»»

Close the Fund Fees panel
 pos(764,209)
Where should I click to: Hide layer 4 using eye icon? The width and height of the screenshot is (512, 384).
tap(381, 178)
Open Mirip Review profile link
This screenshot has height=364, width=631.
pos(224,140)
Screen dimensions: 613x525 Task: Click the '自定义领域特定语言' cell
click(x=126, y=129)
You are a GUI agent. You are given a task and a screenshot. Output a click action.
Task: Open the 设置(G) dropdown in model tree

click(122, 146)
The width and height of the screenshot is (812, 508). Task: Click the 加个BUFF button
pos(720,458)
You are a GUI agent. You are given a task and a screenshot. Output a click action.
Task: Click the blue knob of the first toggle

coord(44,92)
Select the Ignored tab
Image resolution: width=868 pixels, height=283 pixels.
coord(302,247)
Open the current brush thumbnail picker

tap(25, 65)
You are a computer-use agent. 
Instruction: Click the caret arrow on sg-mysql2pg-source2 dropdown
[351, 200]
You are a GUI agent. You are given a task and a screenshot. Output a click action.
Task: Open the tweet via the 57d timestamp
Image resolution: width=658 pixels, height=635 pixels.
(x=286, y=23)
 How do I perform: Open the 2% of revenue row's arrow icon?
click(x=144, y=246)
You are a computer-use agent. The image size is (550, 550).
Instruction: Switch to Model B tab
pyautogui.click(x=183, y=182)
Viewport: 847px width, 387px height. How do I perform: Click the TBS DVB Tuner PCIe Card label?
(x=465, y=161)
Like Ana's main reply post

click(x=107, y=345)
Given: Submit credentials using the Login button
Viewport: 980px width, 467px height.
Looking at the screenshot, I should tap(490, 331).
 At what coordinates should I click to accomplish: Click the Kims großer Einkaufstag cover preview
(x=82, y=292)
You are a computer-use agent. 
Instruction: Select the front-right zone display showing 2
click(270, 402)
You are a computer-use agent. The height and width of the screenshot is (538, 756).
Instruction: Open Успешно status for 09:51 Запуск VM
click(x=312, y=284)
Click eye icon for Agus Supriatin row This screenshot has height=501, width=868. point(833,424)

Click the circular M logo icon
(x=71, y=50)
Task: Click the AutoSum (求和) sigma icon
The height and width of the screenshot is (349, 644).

««

EXERCISE DIRECTIONS — Would you reproduce all the entries exactly?

RESPONSE TO THE TASK —
Close the Fund Fees panel
 pos(764,209)
Where should I click to: Hide layer 4 using eye icon? The width and height of the screenshot is (512, 384).
tap(381, 178)
Open Mirip Review profile link
This screenshot has height=364, width=631.
pos(224,140)
Screen dimensions: 613x525 Task: Click the '自定义领域特定语言' cell
click(x=126, y=129)
You are a GUI agent. You are given a task and a screenshot. Output a click action.
Task: Open the 设置(G) dropdown in model tree

click(122, 146)
The width and height of the screenshot is (812, 508). Task: Click the 加个BUFF button
pos(720,458)
You are a GUI agent. You are given a task and a screenshot. Output a click action.
Task: Click the blue knob of the first toggle

coord(44,92)
Select the Ignored tab
Image resolution: width=868 pixels, height=283 pixels.
coord(302,247)
Open the current brush thumbnail picker

tap(25, 65)
You are a computer-use agent. 
Instruction: Click the caret arrow on sg-mysql2pg-source2 dropdown
[351, 200]
You are a GUI agent. You are given a task and a screenshot. Output a click action.
Task: Open the tweet via the 57d timestamp
Image resolution: width=658 pixels, height=635 pixels.
(x=286, y=23)
 How do I perform: Open the 2% of revenue row's arrow icon?
click(x=144, y=246)
You are a computer-use agent. The image size is (550, 550).
Instruction: Switch to Model B tab
pyautogui.click(x=183, y=182)
Viewport: 847px width, 387px height. How do I perform: Click the TBS DVB Tuner PCIe Card label?
(x=465, y=161)
Like Ana's main reply post

click(x=107, y=345)
Given: Submit credentials using the Login button
Viewport: 980px width, 467px height.
Looking at the screenshot, I should tap(490, 331).
 At what coordinates should I click to accomplish: Click the Kims großer Einkaufstag cover preview
(x=82, y=292)
You are a computer-use agent. 
Instruction: Select the front-right zone display showing 2
click(270, 402)
You are a computer-use agent. The height and width of the screenshot is (538, 756).
Instruction: Open Успешно status for 09:51 Запуск VM
click(x=312, y=284)
Click eye icon for Agus Supriatin row This screenshot has height=501, width=868. point(833,424)

Click the circular M logo icon
(x=71, y=50)
Task: Click the AutoSum (求和) sigma icon
The height and width of the screenshot is (349, 644).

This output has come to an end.